Description of problem: After importing a large database, the rake db:migrate task took 6 hours and 45minutes and the ruby process conducting the migration consumed 11GiB of memory. Conducting this on a default appliance configuration results in running out of memory and a slower process due to swapping. Version-Release number of selected component (if applicable): 5.4 migration to 5.5 How reproducible: With this large scale database it is possible to reproduce Steps to Reproduce: 1. 2. 3. Actual results: Expected results: Additional info: The database also bloats in size after the migration.
A comparison of database bloat with db:migrate Before: # SELECT pg_size_pretty(pg_database_size('vmdb_production')); pg_size_pretty ---------------- 25 GB After db:migrate: # SELECT pg_size_pretty(pg_database_size('vmdb_production')); pg_size_pretty ---------------- 37 GB The bloat appears mostly to be introduced from events: Before: ems_events - 8854 MB After db:migrate: event_streams - 17GB
Lucy, can you try to change that migration to use find_each and add an includes for the binary_blob_parts?... something like below? The down would need similar treatment. diff --git a/db/migrate/20150625220141_fix_serialized_reports_for_rails_four.rb b/db/migrate/20150625220141_fix_serialized_reports_for_rails_four.rb index e48dda3..4a608ca 100644 --- a/db/migrate/20150625220141_fix_serialized_reports_for_rails_four.rb +++ b/db/migrate/20150625220141_fix_serialized_reports_for_rails_four.rb @@ -126,14 +126,14 @@ class FixSerializedReportsForRailsFour < ActiveRecord::Migration def up say_with_time("Converting MiqReportResult#report to a serialized hash") do - MiqReportResult.where('report IS NOT NULL').each do |rr| + MiqReportResult.where('report IS NOT NULL').find_each do |rr| val = rr.serialize_report_to_hash(rr.read_attribute(:report), self) rr.update_attribute(:report, val) if val end end say_with_time("Converting BinaryBlob report results to a serialized hash") do - BinaryBlob.includes(:resource).where(:resource_type => 'MiqReportResult').each do |bb| + BinaryBlob.includes([:resource, :binary_blob_parts]).where(:resource_type => 'MiqReportResult').find_each do |bb| if bb.resource val = bb.serialize_report_to_hash(bb.binary, self) bb.binary = val if val
I looked at the supplied DB and saw that there are almost 28k miq_report_results that are over 1 ry old. But, only 3k that are less than 1 year old. Purging the old results may be an option.

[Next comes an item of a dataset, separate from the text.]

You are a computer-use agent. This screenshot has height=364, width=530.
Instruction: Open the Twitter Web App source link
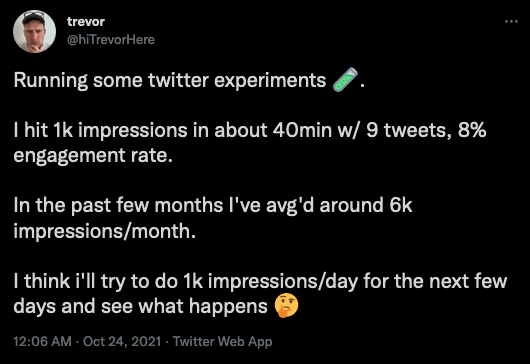222,341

Joe, I ran the migration locally (with the customer DB) with no changes so I can get a baseline in my env and then with the changes you suggested. Here's the result: Without any changes to the migration: (git:master) ~/work/rh/manageiq$ rake db:migrate:up VERSION=20150625220141 ** Using session_store: ActionDispatch::Session::MemCacheStore == 20150625220141 FixSerializedReportsForRailsFour: migrating ================= -- Converting MiqReportResult#report to a serialized hash -> 195.3643s -- Converting BinaryBlob report results to a serialized hash -> 13494.3909s == 20150625220141 FixSerializedReportsForRailsFour: migrated (13689.7554s) ==== After changing “find” to “find_each" (git:master) ~/work/rh/manageiq$ rake db:migrate:up VERSION=20150625220141 ** Using session_store: ActionDispatch::Session::MemCacheStore == 20150625220141 FixSerializedReportsForRailsFour: migrating ================= -- Converting MiqReportResult#report to a serialized hash -> 190.9291s -- Converting BinaryBlob report results to a serialized hash -> 11907.3533s == 20150625220141 FixSerializedReportsForRailsFour: migrated (12098.2825s) ==== 228 min vs. 201 = 27 min improvement or 12% Seems like there's still a lot of room for improvement. The processing of the binary blobs is the killer. We shill may need to resort to purging old data to get to where we need to be.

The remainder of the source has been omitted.